Whick buck has better conformation the black head or the paint, tell me the faults you see in both.


----------



## NyGoatMom (Jan 26, 2013)

I know nothing on conformation, but I had to ask...is that a Boer/Lamancha? Never seen that cross! Very cool


----------



## DrakesFarm (Apr 1, 2013)

Yah thats Rosy, shes bred by the paint


----------



## HoosierShadow (Apr 20, 2010)

They are both very nice. Is it me or is the black headed buck a bit longer and more level on the back?
I like the paint, but I really like the black headed buck


----------



## TrinityRanch (Mar 26, 2013)

I agree!! ^^ Are they both PB?


----------



## TheMixedBag (Oct 16, 2010)

I'd go with the black buck too. He's got a better topline, wider, thicker, and his legs are much better than the red buck.
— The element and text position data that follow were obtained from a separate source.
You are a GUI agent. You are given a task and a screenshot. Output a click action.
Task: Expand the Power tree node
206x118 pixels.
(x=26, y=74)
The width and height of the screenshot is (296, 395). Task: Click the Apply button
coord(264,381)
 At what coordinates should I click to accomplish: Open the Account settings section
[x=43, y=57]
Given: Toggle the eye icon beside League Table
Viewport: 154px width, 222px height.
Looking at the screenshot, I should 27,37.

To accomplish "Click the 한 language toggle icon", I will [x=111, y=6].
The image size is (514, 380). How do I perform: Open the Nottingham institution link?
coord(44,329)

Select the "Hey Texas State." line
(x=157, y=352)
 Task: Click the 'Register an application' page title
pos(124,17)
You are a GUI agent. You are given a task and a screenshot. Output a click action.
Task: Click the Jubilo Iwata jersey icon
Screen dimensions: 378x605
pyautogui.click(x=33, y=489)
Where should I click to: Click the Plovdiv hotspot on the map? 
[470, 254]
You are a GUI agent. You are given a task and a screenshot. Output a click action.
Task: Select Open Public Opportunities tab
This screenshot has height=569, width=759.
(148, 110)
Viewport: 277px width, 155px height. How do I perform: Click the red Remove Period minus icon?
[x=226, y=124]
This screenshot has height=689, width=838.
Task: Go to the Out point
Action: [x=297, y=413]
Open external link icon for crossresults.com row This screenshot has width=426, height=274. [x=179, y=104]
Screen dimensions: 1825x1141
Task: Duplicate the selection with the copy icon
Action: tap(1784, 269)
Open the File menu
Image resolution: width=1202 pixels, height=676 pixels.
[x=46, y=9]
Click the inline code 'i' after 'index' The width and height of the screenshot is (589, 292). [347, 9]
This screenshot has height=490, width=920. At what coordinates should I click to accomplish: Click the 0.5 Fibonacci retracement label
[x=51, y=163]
It's a really close call, though, they're both gorgeous.


----------



## DrakesFarm (Apr 1, 2013)

They arnt pure bred, but the funny thing is the paint is 2yrs old, and the Black is 3, the paint is the same size as him and he ways more. But yes the Black is longer, Im keeeping his daughter to breed to the other buck, the paint might be a pure bred, but I dont know, the black is 75% unregistered


----------



## HoosierShadow (Apr 20, 2010)

Are you keeping both bucks? Or just keeping the paint? I think you could really play around with breeding does to either one, I'm sure you'll have fun with the paint especially if he throws color.
I keep trying to get my husband into colored Boers and he's so stuck on traditional. I tell him he needs to think outside of the box LOL


----------



## midlothianffa (May 5, 2013)

I'd go with the bleach to


----------



## midlothianffa (May 5, 2013)

I meant black


----------



## hscottom87 (Mar 21, 2013)

Black looks better.


----------



## DrakesFarm (Apr 1, 2013)

HoosierShadow said:


> Are you keeping both bucks? Or just keeping the paint? I think you could really play around with breeding does to either one, I'm sure you'll have fun with the paint especially if he throws color.
> I keep trying to get my husband into colored Boers and he's so stuck on traditional. I tell him he needs to think outside of the box LOL


Im keeping the Paint to breed the Blacks Doelings, Im also keeping another buck that I have, he is about 6 months old and looks good to me.th Black is Longer but he is a loght weight. He throws great daughters, so Im keeping all of hem that I can.


----------



## toth boer goats (Jul 20, 2008)

The black headed one.


----------



## DrakesFarm (Apr 1, 2013)

These are the Black headed daughters born in March!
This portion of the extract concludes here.